The aspect is flanked by Mercury and a retrograde Venus in a five-planet line up squaring 'train wreck' hard angles to Mars in Libra and Uranus in Aries in the zodiac's awesome cardinal signs, last seen during the sinking of The Titanic.
Of course, most New Yorkers couldn't care less about the profound karmic implications of holding a mayoral inauguration against such a celestial backdrop in a ceremony emceed by disbarred former Little Cock, Arkansas shyster lawyer Bill Clinton.
However, the city's canny skywatch brigade remains on full alert following the announcement of Clinton's pivotal role and the presence of spouse Hillary and daughter Chelsea.

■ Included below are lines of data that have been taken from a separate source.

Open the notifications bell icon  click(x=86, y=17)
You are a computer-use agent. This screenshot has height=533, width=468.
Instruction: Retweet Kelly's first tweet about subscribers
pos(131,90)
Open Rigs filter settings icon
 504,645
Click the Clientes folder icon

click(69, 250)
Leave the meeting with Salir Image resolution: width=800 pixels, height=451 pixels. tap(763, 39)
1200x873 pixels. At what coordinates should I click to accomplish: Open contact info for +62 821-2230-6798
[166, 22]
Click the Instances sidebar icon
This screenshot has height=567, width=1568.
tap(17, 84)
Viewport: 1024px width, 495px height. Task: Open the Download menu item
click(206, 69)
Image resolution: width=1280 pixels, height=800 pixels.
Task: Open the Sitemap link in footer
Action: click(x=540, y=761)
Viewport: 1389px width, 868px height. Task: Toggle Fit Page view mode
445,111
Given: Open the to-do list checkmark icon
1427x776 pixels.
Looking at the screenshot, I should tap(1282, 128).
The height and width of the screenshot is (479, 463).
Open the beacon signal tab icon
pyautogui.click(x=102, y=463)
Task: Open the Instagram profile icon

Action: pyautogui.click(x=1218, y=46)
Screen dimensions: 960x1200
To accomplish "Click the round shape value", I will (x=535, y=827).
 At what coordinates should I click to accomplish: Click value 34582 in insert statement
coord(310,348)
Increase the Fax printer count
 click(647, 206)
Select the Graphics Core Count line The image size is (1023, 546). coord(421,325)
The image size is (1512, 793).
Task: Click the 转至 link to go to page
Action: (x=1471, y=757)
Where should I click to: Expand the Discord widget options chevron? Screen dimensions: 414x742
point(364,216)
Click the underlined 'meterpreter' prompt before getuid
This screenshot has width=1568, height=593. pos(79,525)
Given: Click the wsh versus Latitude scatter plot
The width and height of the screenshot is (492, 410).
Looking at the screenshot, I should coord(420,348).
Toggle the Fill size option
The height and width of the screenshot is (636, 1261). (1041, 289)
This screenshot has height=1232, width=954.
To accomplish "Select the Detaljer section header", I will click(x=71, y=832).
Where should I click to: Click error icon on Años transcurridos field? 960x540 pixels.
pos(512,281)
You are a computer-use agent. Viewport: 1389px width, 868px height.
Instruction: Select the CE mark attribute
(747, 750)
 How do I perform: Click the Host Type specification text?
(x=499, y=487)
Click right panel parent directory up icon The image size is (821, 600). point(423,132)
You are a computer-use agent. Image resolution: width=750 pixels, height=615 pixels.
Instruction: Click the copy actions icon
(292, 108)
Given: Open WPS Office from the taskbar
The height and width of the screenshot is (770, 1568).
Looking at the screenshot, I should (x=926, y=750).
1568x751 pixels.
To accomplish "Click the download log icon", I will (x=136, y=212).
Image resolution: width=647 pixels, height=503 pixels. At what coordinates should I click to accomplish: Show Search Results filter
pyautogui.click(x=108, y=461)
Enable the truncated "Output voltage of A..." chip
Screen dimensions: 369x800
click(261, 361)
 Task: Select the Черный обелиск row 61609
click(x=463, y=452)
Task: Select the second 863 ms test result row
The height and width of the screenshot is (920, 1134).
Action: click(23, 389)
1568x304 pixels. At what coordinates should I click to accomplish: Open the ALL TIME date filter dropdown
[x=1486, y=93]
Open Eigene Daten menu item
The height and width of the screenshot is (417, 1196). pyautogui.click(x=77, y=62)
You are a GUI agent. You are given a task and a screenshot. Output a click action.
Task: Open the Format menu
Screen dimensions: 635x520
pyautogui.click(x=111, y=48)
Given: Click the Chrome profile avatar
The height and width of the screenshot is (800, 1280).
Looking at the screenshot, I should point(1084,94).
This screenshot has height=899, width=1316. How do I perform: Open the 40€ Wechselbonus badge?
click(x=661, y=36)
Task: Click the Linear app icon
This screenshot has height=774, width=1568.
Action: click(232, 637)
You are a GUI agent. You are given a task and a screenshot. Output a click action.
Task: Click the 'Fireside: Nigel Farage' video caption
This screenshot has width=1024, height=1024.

"At least they didn't give the honor to some bent Ecuadorian judge, like Amazonbotch cheerleader Nicolas Zambrano," Manhattan waitress Dolores Krakatoa Von Blumingdorf from Cafe ParaLegal commented, "not that The Clintons are in any way off the hook for their shady machinations with the Correa kleptocracy."
Historically major aspects to the zodiac's Great Malefic planet Pluto have triggered the RIPs of leading world figures, institutions and past sell-by celebs marking 2014's start under this triple conjunction as a global turning point.
None of this probably matters to Team De Blasio whose smooth ride to victory was predicted by Hillary's personal tarot reader way back during Hurricane Irene's baleful onslaught.
"Well, you won't catch me watching this dumb inauguration," Ms K de B added, "never voted for the sucker in the first place."